#### [About this task]
Set down exactly the lines from the one containing "Image resolution: width=1132" to the final line of the records below, with every picture omitted.

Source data
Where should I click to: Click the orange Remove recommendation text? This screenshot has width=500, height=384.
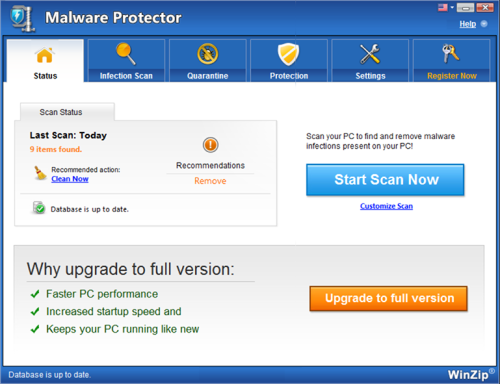pyautogui.click(x=210, y=181)
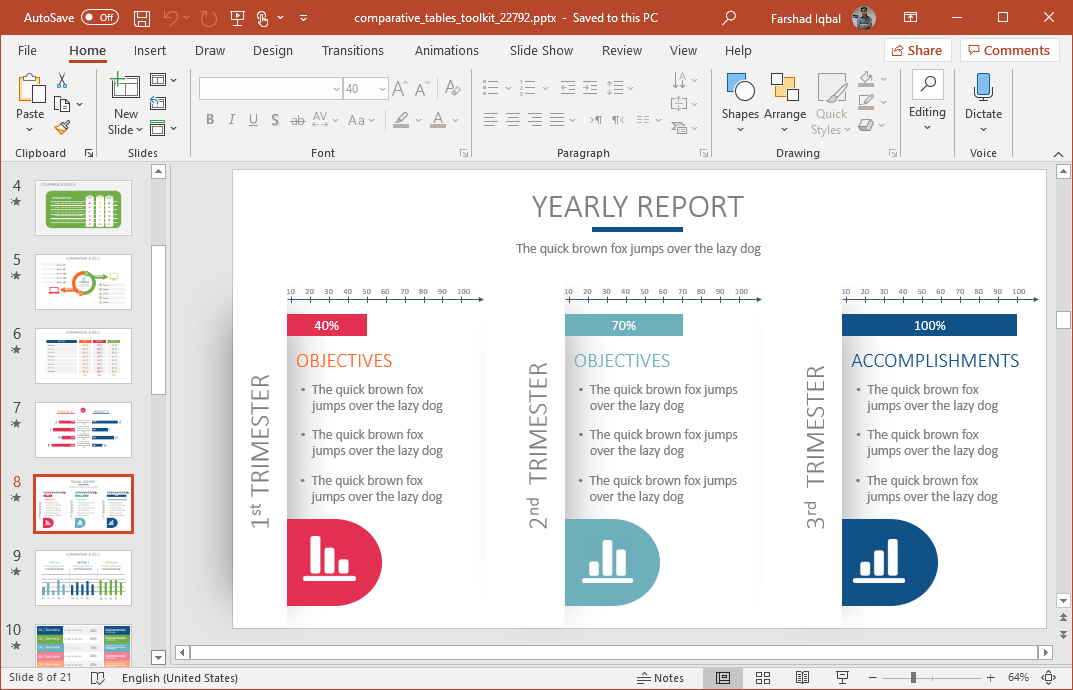Open the Shapes gallery

(x=740, y=104)
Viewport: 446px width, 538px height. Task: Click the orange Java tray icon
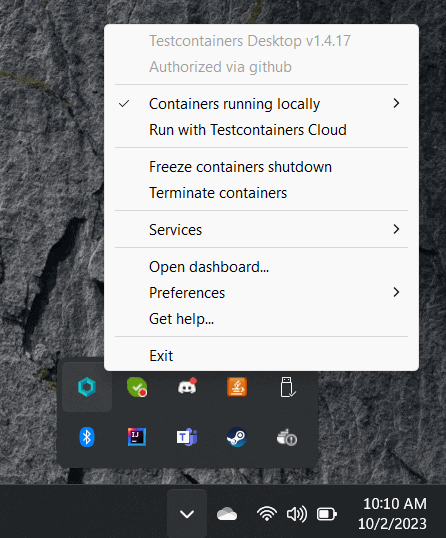237,387
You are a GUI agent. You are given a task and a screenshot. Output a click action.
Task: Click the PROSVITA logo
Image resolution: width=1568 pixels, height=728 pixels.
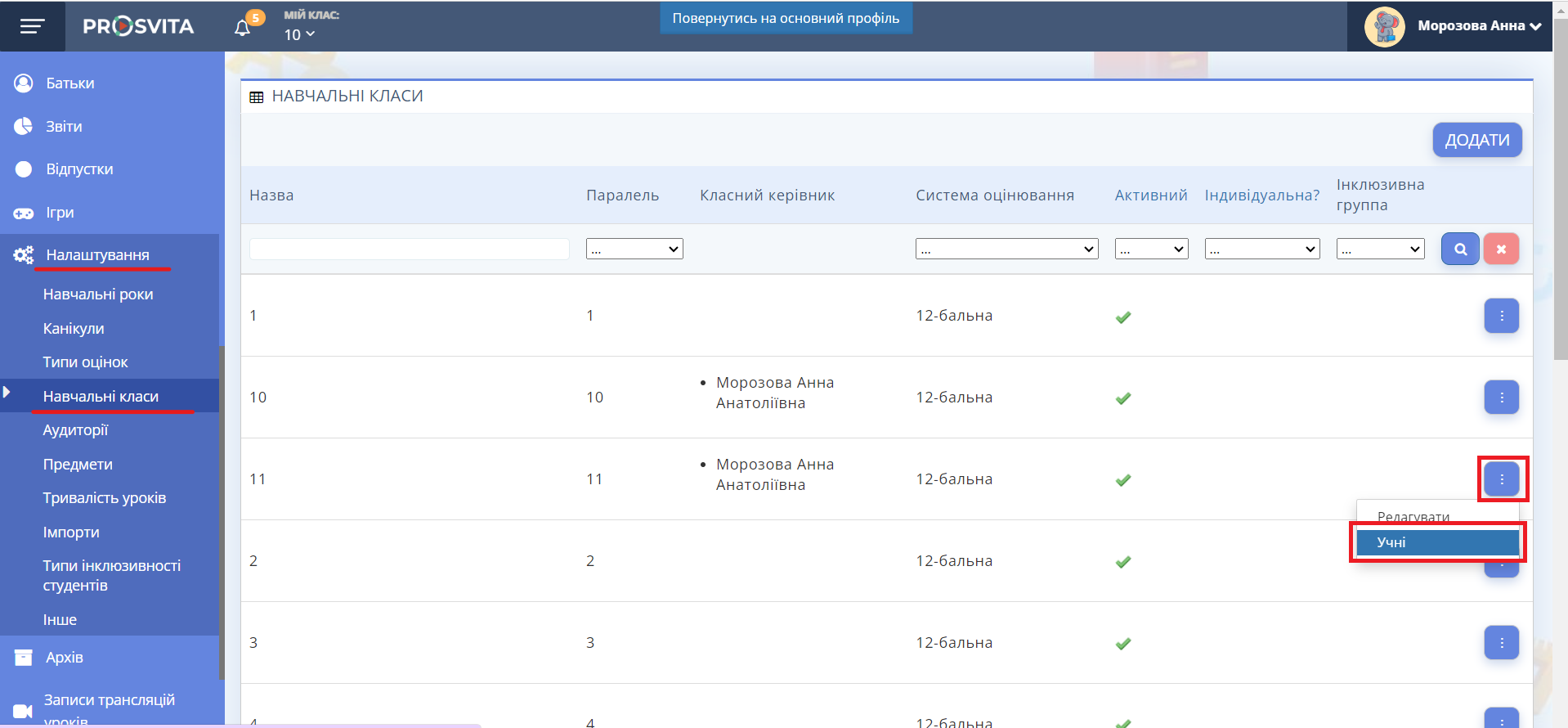138,26
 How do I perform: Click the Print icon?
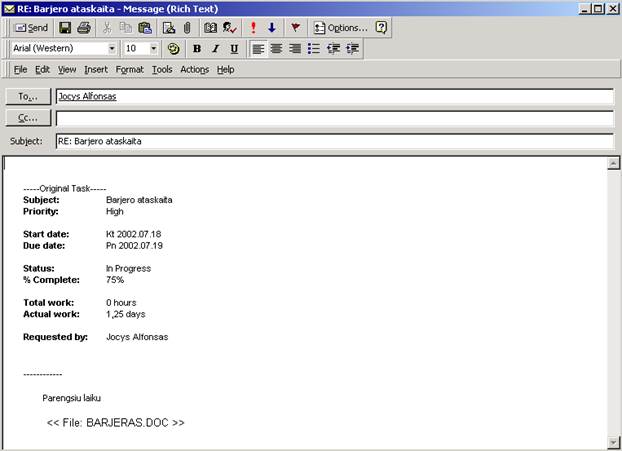click(84, 28)
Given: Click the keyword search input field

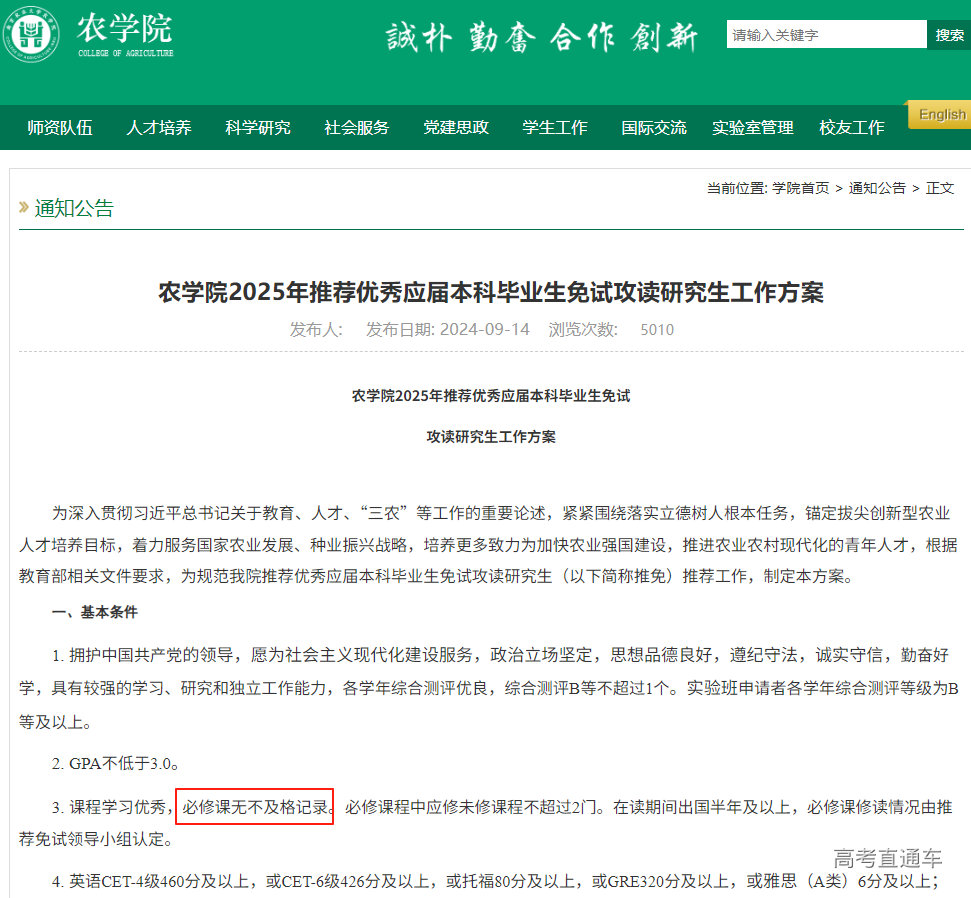Looking at the screenshot, I should (827, 34).
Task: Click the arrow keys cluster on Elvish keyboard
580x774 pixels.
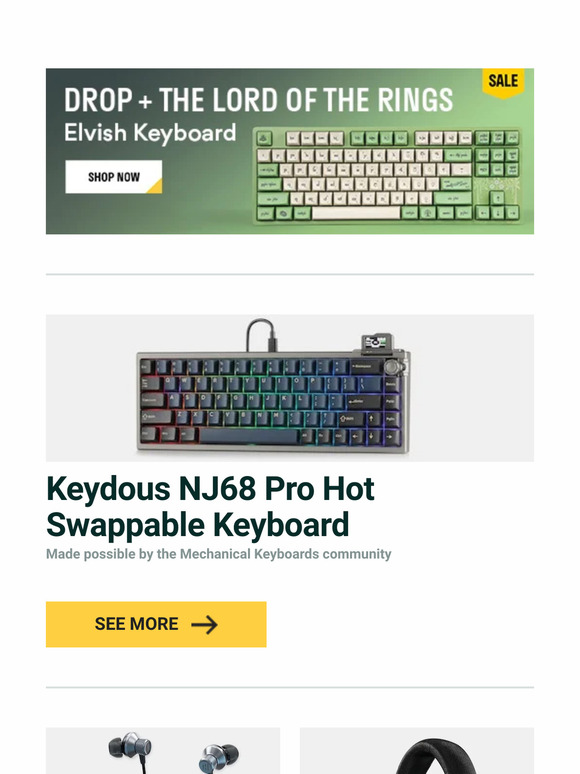Action: 497,207
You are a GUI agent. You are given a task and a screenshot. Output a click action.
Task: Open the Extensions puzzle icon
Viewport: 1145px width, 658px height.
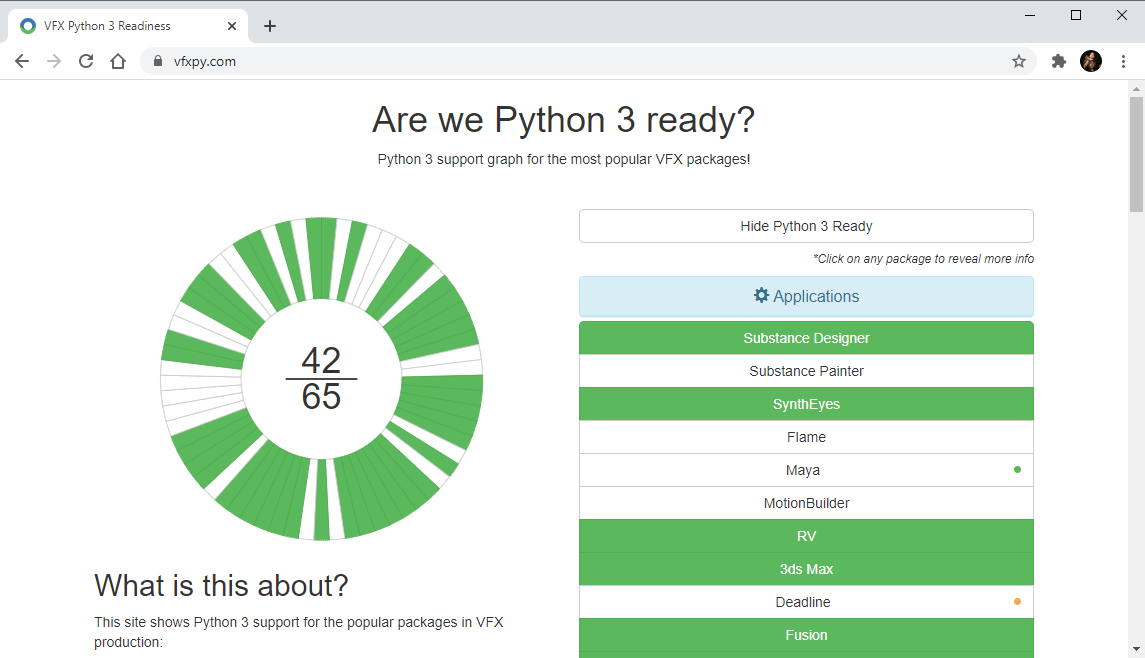click(x=1058, y=61)

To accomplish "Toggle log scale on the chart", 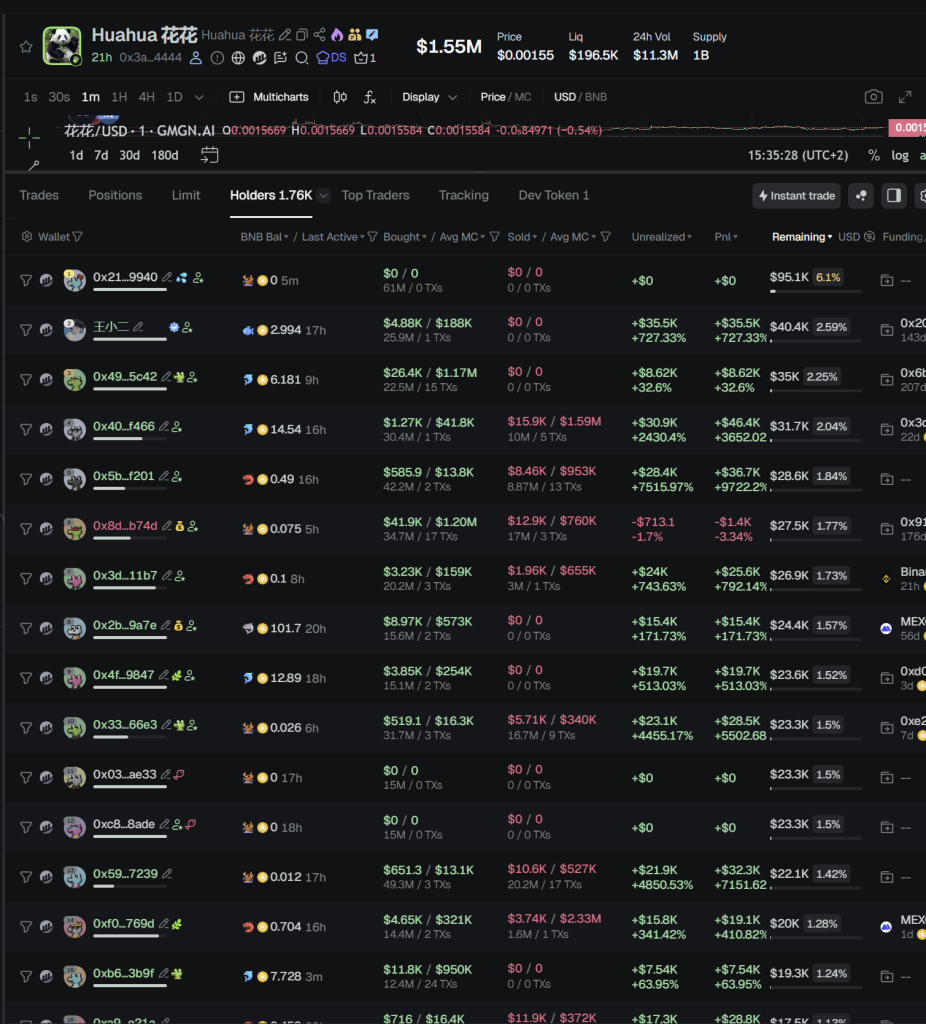I will pos(900,156).
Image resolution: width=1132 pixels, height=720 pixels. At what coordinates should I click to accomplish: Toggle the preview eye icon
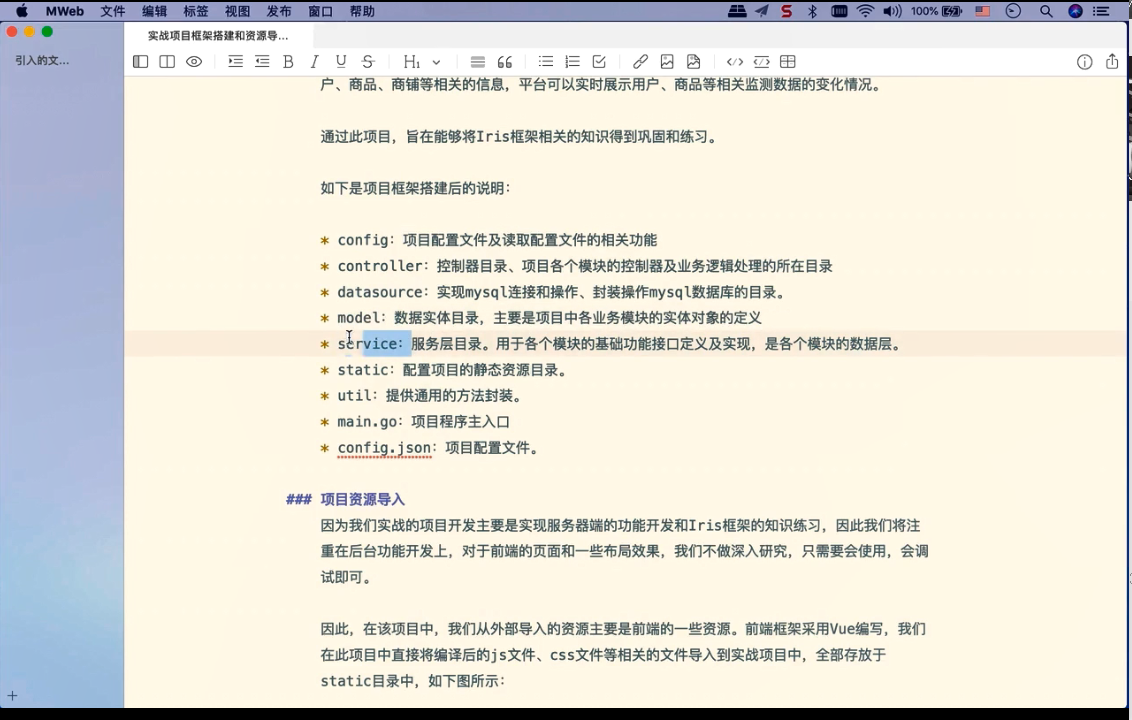click(194, 62)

#### [Task answer]
Image resolution: width=1132 pixels, height=720 pixels. At what coordinates should I click to accomplish: Toggle the preview eye icon
click(194, 62)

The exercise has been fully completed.